→ ESTRATTO DEL DOCUMENTO
──────

Alcune considerazioni da parte di uno degli arrestati per i fatti dell'11 marzo
solidale dopo la sentenza in 1° grado.

26 luglio 2006


Le condanne, (4 anni per 18 persone mentre per altre 9 assoluzione) sono state
più o meno entro i termini delle richieste del p.m. Basilone che, chiedendo 6
anni ha visto esaudita la sua richiesta, infatti la procedura prevede che col
rito abbreviato la pena venga scalata di un terzo.
Va sottolineata la differenziazione operata dall' “apparato di giustizia” nei
confronti di chi ha rivendicato i motivi della sua presenza alla
contro-manifestazione.
Preme soprattutto un bilancio complessivo della situazione, anche se
incompleto, che vuole essere lo spunto per continuare le “discussioni” iniziate
dopo gli arresti e che non dovrebbero arrestarsi proprio ora.
Incompleta perché ciò che accadeva 'fuori' durante la nostra detenzione da noi
veniva interpretato in modo talvolta sfocato e talvolta confuso, a seconda
della lettura dei fatti in questione da parte delle realtà o dei singoli che ci
hanno fatto pervenire le informazioni, oppure perché come comprensibile, la
confusione all'interno delle assemblee e dei dibattiti a riguardo non rende
semplice una lucida ed attenta analisi di fatti da parte di molt* compagn*
detenuti; non da ultimo la condizione carceraria a cui si è sottoposti.

──────

→ DATI FORNITI
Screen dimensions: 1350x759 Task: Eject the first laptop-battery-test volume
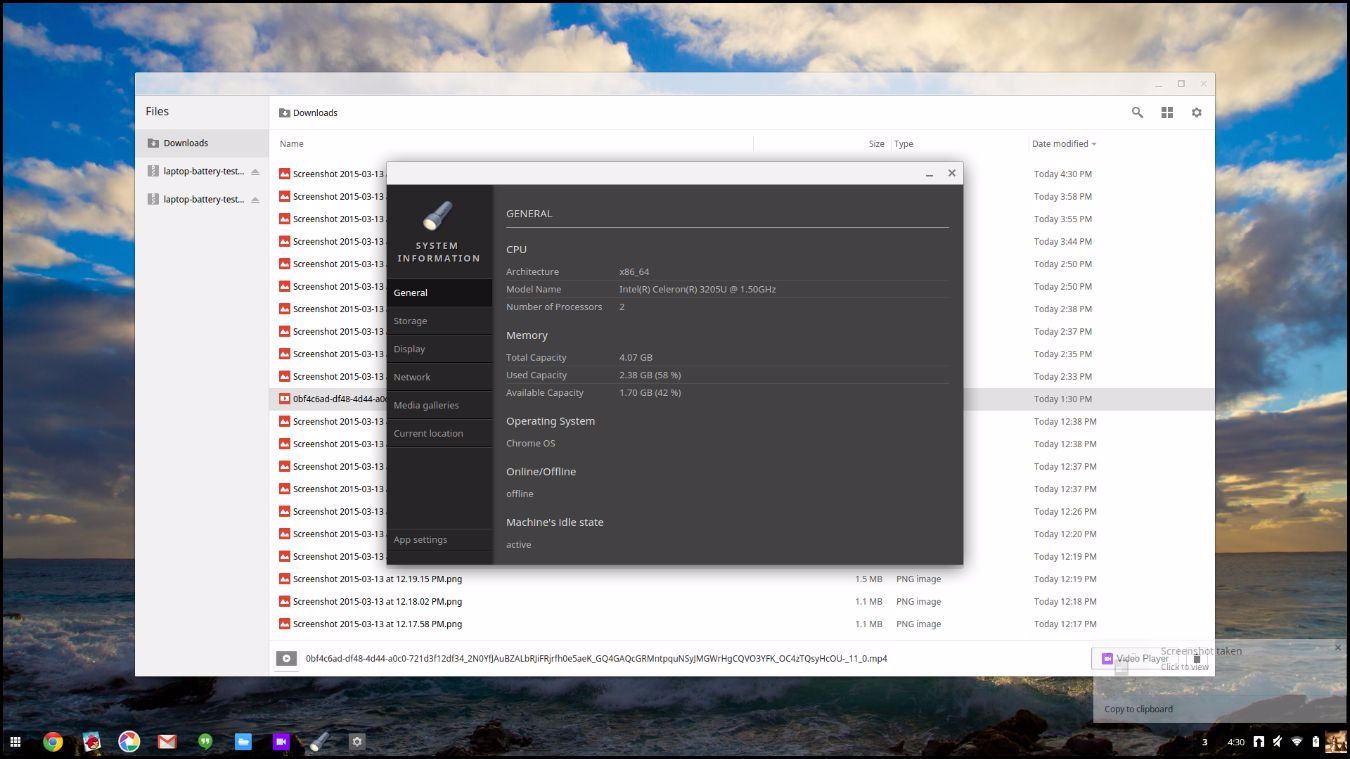click(255, 172)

──────

→ COSA FARE
**1.** Nel testo sulle condanne per i fatti dell'11 marzo, quante persone sono state assolte?
**2.** Trascrivi dal testo sulle condanne il passo che si apre con le parole contenenti "Va sottolineata la" e si chiude con "si è sottoposti.".

→ RISULTATI PER COMPITO
**1.** Sono state assolte 9 persone.

**2.**
Va sottolineata la differenziazione operata dall' “apparato di giustizia” nei
confronti di chi ha rivendicato i motivi della sua presenza alla
contro-manifestazione.
Preme soprattutto un bilancio complessivo della situazione, anche se
incompleto, che vuole essere lo spunto per continuare le “discussioni” iniziate
dopo gli arresti e che non dovrebbero arrestarsi proprio ora.
Incompleta perché ciò che accadeva 'fuori' durante la nostra detenzione da noi
veniva interpretato in modo talvolta sfocato e talvolta confuso, a seconda
della lettura dei fatti in questione da parte delle realtà o dei singoli che ci
hanno fatto pervenire le informazioni, oppure perché come comprensibile, la
confusione all'interno delle assemblee e dei dibattiti a riguardo non rende
semplice una lucida ed attenta analisi di fatti da parte di molt* compagn*
detenuti; non da ultimo la condizione carceraria a cui si è sottoposti.